MAY 27, 1943
WASHINGTON, Wednesday—Yesterday afternoon, I took a streetcar to get to the Social Security Building, where I was to speak at a forum at 4:00 o'clock. I had barely seated myself in the car when a rather breathless voice behind me said: "You are Mrs. Roosevelt, aren't you?"
Turning around, I saw a very pretty young girl and, after I admitted that I was myself, she told me she was on her way to see her brother at a southern camp and had stopped off for the day in Washington. She had wanted to see the White House, but unfortunately it was closed. She found many changes since her visit of a year ago. It was harder to get into government buildings and many places were closed, she said. Nevertheless, she seemed to think that her stopover had been worthwhile.
Then the boy beside me shyly exhibited a pin. I realized it was something to be proud of, but I could not recognize what it stood for and he finally had to explain that it was given to blood donors, and he added: "I would have gone long ago, but I thought it would be a very terrifying experience. I found it quite easy, however, and I won't be at all worried to go again. Besides, they give you a cup of coffee free and when you have been there three times, you get a silver pin."
I told him I had not had time to wait for the cup of coffee, but I was quite able to endorse the fact that it was quite an easy and painless way to do one's bit for the war, and an extra little bit which almost anyone can do in addition to his regular job.

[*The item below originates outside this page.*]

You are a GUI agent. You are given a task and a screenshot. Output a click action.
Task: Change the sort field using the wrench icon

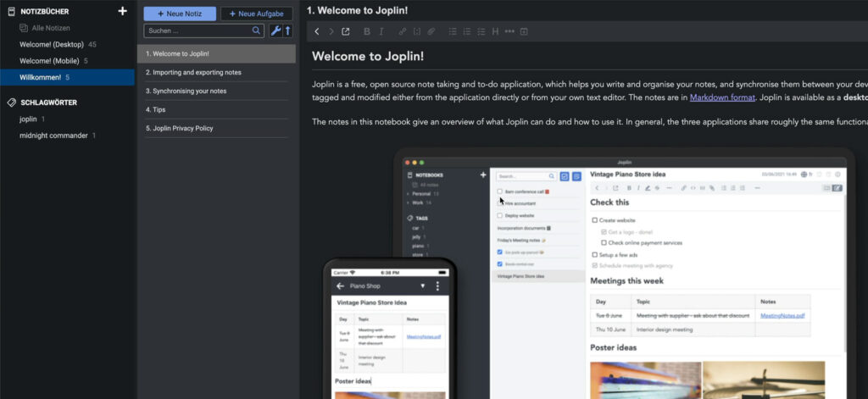pyautogui.click(x=275, y=31)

After the forum, I started to take a streetcar back, but a taxi with three passengers already in it, hailed me and they asked me if I did not want to ride with them. I accepted gratefully and had a nice talk with my fellow passengers. One girl had been at the forum, and so I suppose she had kindly suggested they pick me up. I was dropped at the Treasury and walked home.

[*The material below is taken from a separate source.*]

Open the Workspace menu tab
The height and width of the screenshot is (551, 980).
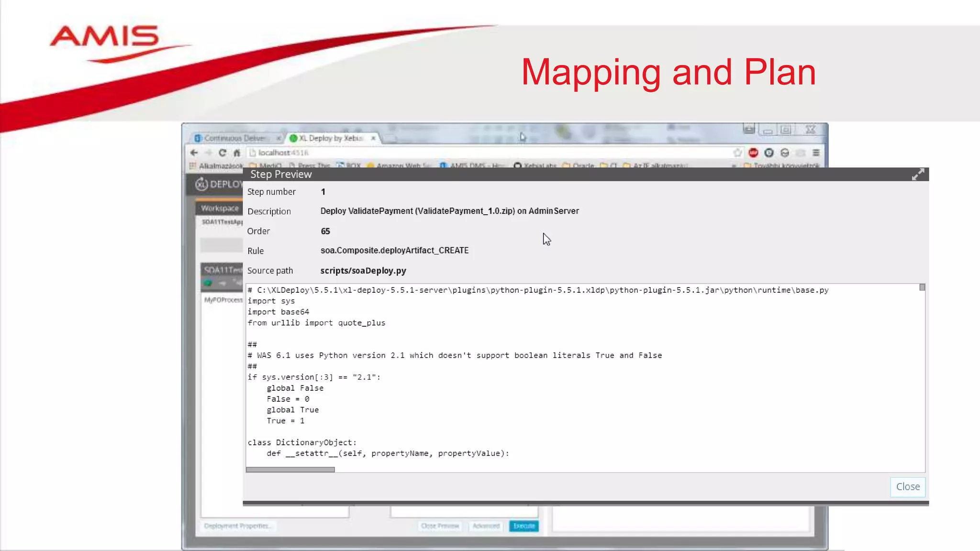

Our old friend, Mrs. Lewis Thompson, spent the night and this morning. She brought in two very interesting people to discuss employment problems. I feel sure that the work they are doing will be of great value in the future.
Miss Bertha Swindell, of Baltimore, Md., brought me a portrait which she painted of the President, the other day. It was done entirely from photographs, because she only had an opportunity of observing the President one day at lunch. I think it is really a very good portrait.
I find, however, that this question of photographs and portraits is a very difficult one, for what satisfies one person is anathema to another. It is difficult to reproduce all the varying moods of any human being so the reproduction will be to everybody the person they have known.